Acute myocardial infarction (MI) is associated with severe metabolic and oxidative stress that triggers cardiomyocyte death, pro-inflammatory signaling and progressive structural remodeling frequently culminating in heart failure. Although significant advances in reperfusion therapy improved acute survival in patients, therapeutic strategies that directly target intracellular processes in response to injury remain limited. One key response mechanism, autophagy, is rapidly activated to ameliorate ischemic stress. Yet, defective autophagic flux may exacerbate cardiomyocyte injury and maladaptive tissue remodeling. Here we identify FYCO1 as a cardiomyocyte- enriched key regulator of autophagy that enhances autophagic flux and promotes myocardial resilience following ischemic injury.
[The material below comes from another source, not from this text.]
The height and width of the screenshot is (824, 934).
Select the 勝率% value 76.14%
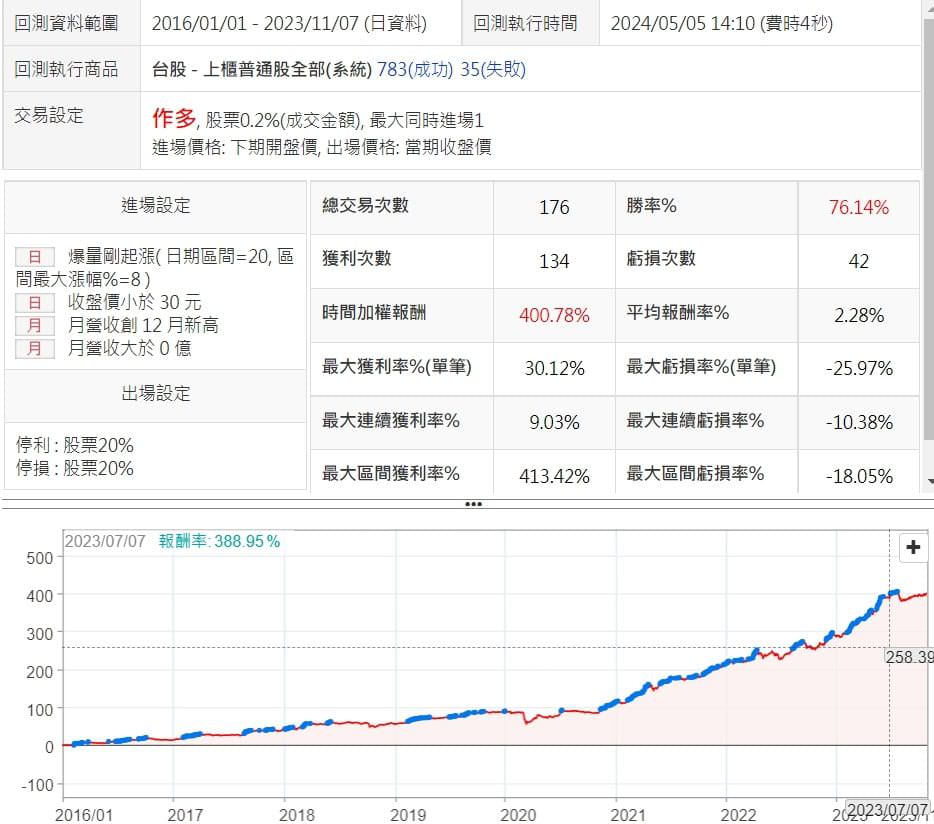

Using cardiomyocyte-specific FYCO1 transgenic mice subjected to permanent coronary ligation, we demonstrate that FYCO1 overexpression limits infarct expansion, reduces cardiomyocyte injury, and preserves cardiac function during remodeling. In vivo RFP-EGFP-LC3 autophagy reporter analyses reveal that FYCO1 promotes a sustained increase of autophagic flux by coordinating autophagosome formation and efficient autolysosomal clearance. Transcriptomic profiling identifies a cardioprotective gene program in FYCO1-Tg animals subjected to MI, with suppression of proinflammatory, proapoptotic and stress-response pathways. Systemic serum cytokine and chemokine profiling as well as transcriptomic analyses of myocardium confirm reduced inflammatory signaling and subsequent reduction in macrophage recruitment into the infarct border zone. Together these findings position FYCO1 as a key regulator of cardiomyocyte autophagy and reveal a previously unrecognized link between autophagy and inflammation in shaping cardiac remodeling following myocardial infarction. FYCO1-mediated autophagy promotes myocardial preservation and functional recovery, highlighting autophagic flux as a promising target for cardioprotective interventions.